Hospital ready to aid ailing infant | AspenTimes.com

Hospital ready to aid ailing infant

Jon Klusmire

Valley View Hospital in Glenwood is more than willing to provide whatever care it can to Saige Blotske, a Carbondale baby suffering from a genetic disorder and facing the loss of home nursing care.

“We will be there to help out anyway we can, just like we’ve been there for Saige and her family in the past,” said VVH Administrator and CEO Gary Brewer, adding that Saige has been hospitalized at Valley View numerous times in her young life.

Unfortunately, the hospital is limited in what kind and type of help it can provide to the ailing baby. It does not have an intensive home nursing program nor is it accredited to provide hospitable space for “extended-care management of an acute illness,” such as Saige’s, said Brewer.
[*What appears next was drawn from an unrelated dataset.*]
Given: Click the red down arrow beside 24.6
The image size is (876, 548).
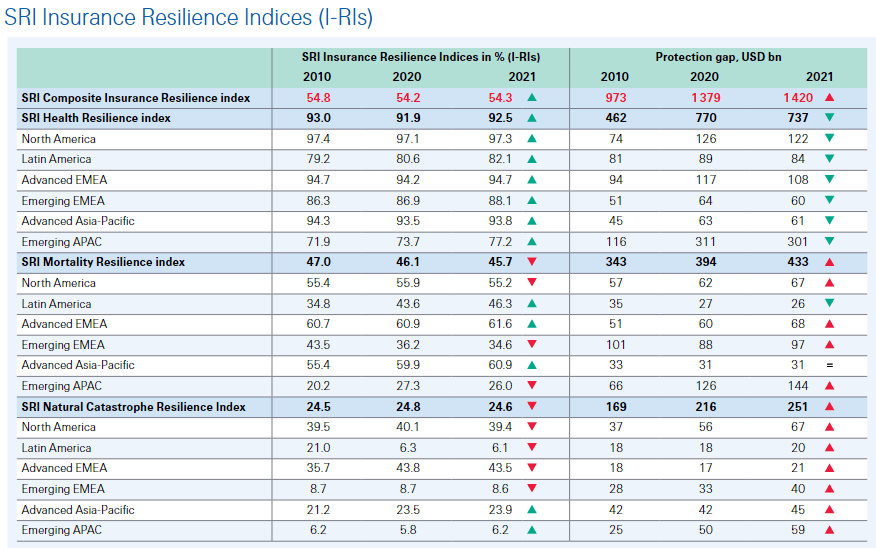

But if any emergency arose, “we would never turn her away, just like we never turn anyone away,” Brewer said.

Saige Blotske was born at Valley View 13 months ago with Apert syndrome, a life-threatening genetic disorder. The baby has survived a dozen different surgeries, including neurosurgeries, intestinal surgery, facial surgery and insertion of breathing and feeding tubes. She requires 24-hour-a-day care to cope with ongoing respiratory problems and the constant threat of infection.

Saige is currently at her Carbondale home where she is being treated by a team of nurses provided by Home Health Care of the Rockies. Saige’s mother, April, is staying at home to help care for Saige, and dad, Trevor, also takes time off from his job at KN Energy to help care for his child.
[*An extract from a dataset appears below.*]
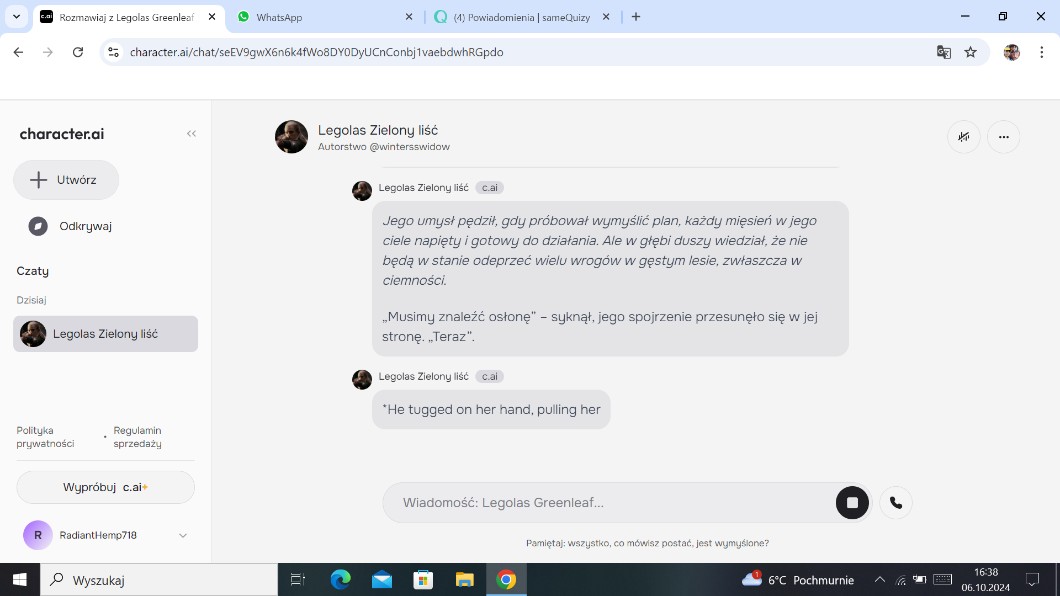Image resolution: width=1060 pixels, height=596 pixels.
Task: Start a voice call with Legolas
Action: click(x=896, y=503)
Recently, Home Health Care of the Rockies notified the family that it could no longer provide intensive, in-home nursing care for Saige after Christmas Day. Currently, nurses from the agency are with Saige 24 hours a day for three days a week, and 12 hours a day for four days a week.
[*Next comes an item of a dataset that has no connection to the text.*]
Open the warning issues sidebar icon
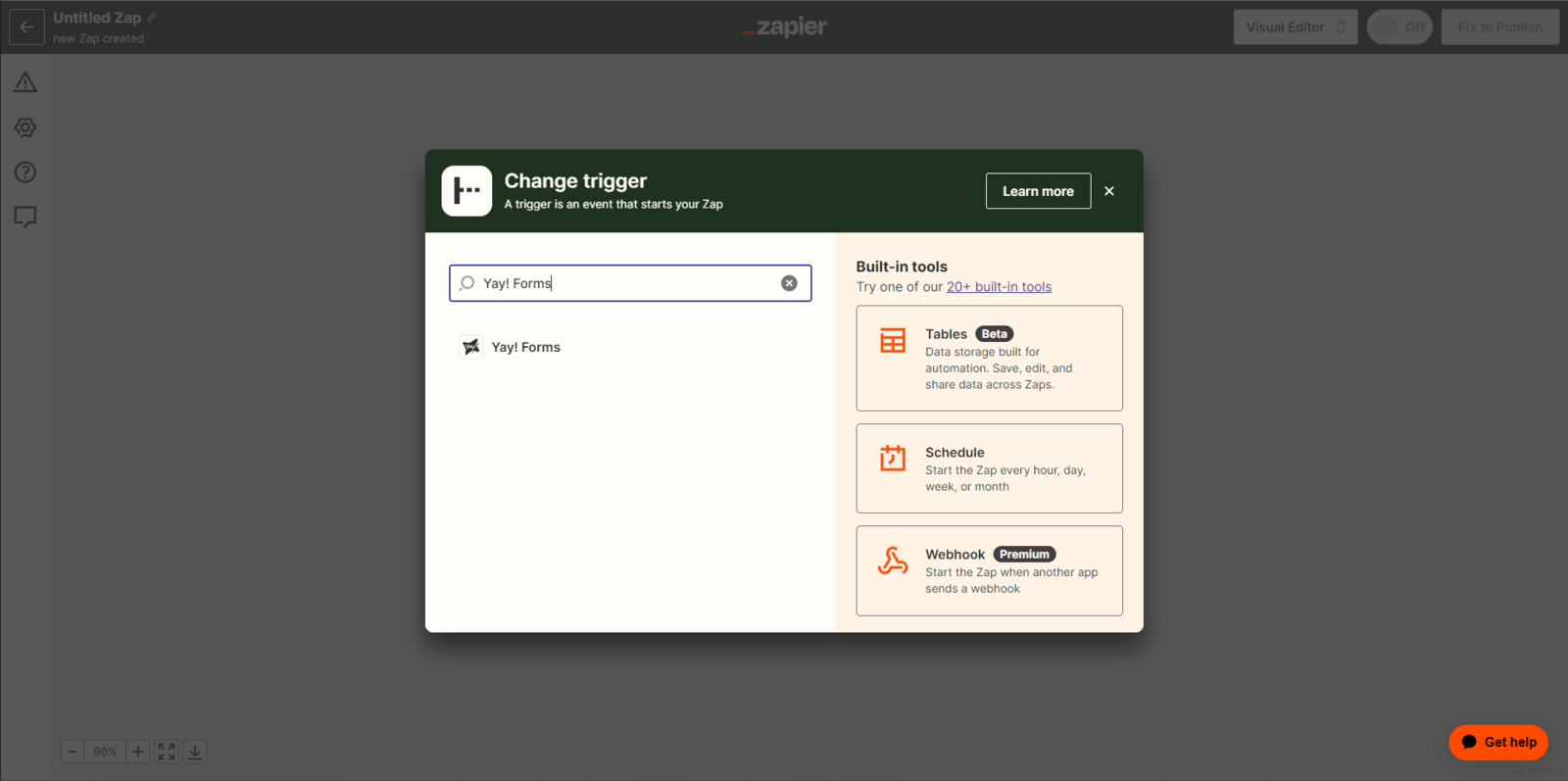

Valley View Hospital does not provide the same level of “private-duty nursing” as Home Health Care of the Rockies, said Brewer, so it would not be able to take over the home-based nursing care now provided.

The Blotskes were informed, via a phone message, that Valley View Home Health, the hospital’s home health care program, would not be able to take over Saige’s case.

Brewer said Valley View Home Health is not staffed or equipped to provide extensive nursing care at home. Instead, it is a service that offers short visits from nurses or sometimes physical therapists to patients recently released from the hospital. Those visits generally entail making sure the patient is recovering on schedule, for instance, or is taking medication, Brewer said. The program is not staffed or designed to provide more than those types of short, fairly routine visits, he noted.

Trying to convey that information via a phone message was probably not the best way to communicate the limitations of the program to the family, said Brewer.

But the call was made because the hospital’s caseworkers were aware of the pending loss of nursing care through Home Health Care of the Rockies and wanted to inform the Blotskes of their options, Brewer said.

In fact, hospital caseworkers are continuing to work on her case. “There are a lot of people here, from the nurses and doctors who have treated her to caseworkers, who care very much about Saige,” he said.

Brewer said the Glenwood hospital is trying to find another in-home nursing option for Saige. The hospital has contacted home health agencies in Grand Junction and Mesa County, and even called Rep. Russell George of Rifle, to see if there are any state programs available for the Blotskes.

If the billing and other insurance problems associated with Saige’s current in-home nursing program are not solved, “we will help out, if we can,” said Brewer.

But, again, the hospital is limited in the type of care it can offer, and those limitations have nothing to do with money.

Brewer said the hospital has never had a problem getting insurance payments for its past care of Saige, and, as noted, would treat her regardless of the family’s insurance situation. “We’re a public hospital, we don’t turn people away,” said Brewer.

During previous stays, Valley View was able to admit Saige under terms of the family’s regular insurance and eventually as a Medicaid patient.

If an emergency arose, Saige would be admitted and treated immediately, Brewer said.

But the child cannot be admitted to the hospital for day-to-day care unless her doctor, Dr. Linda Schultz, and the hospital’s doctors could show that she meets Medicaid’s criteria for hospitalization.

“We’re licensed as an acute illness hospital, not a long-term, acute-care facility,” Brewer said.

That is partly why Saige is being treated at home, along with her parents’ desire to take an active role in her care and to provide a more comfortable and loving environment than a hospital.

“It’s kind of a Catch-22,” Brewer said, because Saige obviously needs extensive daily care, but it would be an uphill battle with Medicaid and insurance providers to give her that care in a local hospital.

“It’s just a horrible situation,” he said.